Lifes' milestones change after age 25

Jeanette Kendall

Despite the fact that I hate aging, I love to write about getting older; I don’t know why.

It may be because it’s a topic that we can all eventually relate to, or because that’s how I measure my life.

Life seems to be a series of milestones that one reaches; they seem to become fewer and far between after college.

There are all of the usual milestones — graduating from grade school, getting a driver’s license, graduating from high school and college, turning 21, getting that first job, getting married and having children.

For me, these milestones changed after the age of 25 when my insurance premium went down. Now, rather than wishing time would speed up when I could wait to get my license or turn 21, I am now wishing time would slow down.

Of course, there are still those milestone birthdays — turning 30, turning 40, turning 50... Whopee!

The latter I am not looking forward to at all; 40 was bad enough.
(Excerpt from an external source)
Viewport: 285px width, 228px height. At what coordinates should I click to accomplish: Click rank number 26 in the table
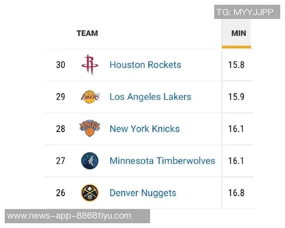click(60, 193)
That’s the official “over the hill” age. It says so on the black balloons and paper plates at the party stores.

Yes, I’ve noticed other milestones at this juncture in my life for myself and friends and family members who are close to my age — and they aren't exactly the ones you look forward to.

When we get together now, we seem to talk about our latest aches and pains.

It is hard to believe, but I do prefer a night on the couch over a night on the town most of the time.

My musical taste has changed as well. On a recent trip, my boyfriend and I listened to ’70s on 7 on Sirius radio.

It seems once we hit a certain age, we are stuck in a sort of time warp, taking with them those things that remind them of their childhood and fond memories.

Since I grew up in the ’70s, it makes perfect sense that the songs from that decade evoke many happy memories for me.

And because one is stuck in that time warp — the era he or she grows up in — they are out of touch with what’s popular now.

A friend of mine and I discussed how now when we read People magazine, we don’t know who half of the young singers and stars are.

Wow! Now I know how my grandparents felt when I tried to talk to them about the music I loved when I was a teenager.

While I try to take aging in stride and laugh about many aspects of it, some parts are sad.

My cousin, who is only in her 30s, has arthritis so bad that her knee has swollen to the size of a melon and she limps when she walks. She has three children and the youngest is 1. I don’t know how she keeps up. She obviously has help from her husband and teenage daughter.

My aunt, who is in her 50s, has tendonitis in her elbow, and most recently, in her foot. She has a job in which she has to stand all day. We recently talked about how we rely on our bodies for work and how scary it is to have medical problems.

And I recently learned that I have the beginnings of arthritis in my hip area. The dull pain has been there for about four months.

The upside of aging is that one has more experiences, thus more wisdom, hopefully, under their belt.

I really do believe that life is a never-ending lesson and adventure with something new and exciting around the corner. I just hope I am able to get there.

Jeanette Kendall is executive editor at TimesNewspapers.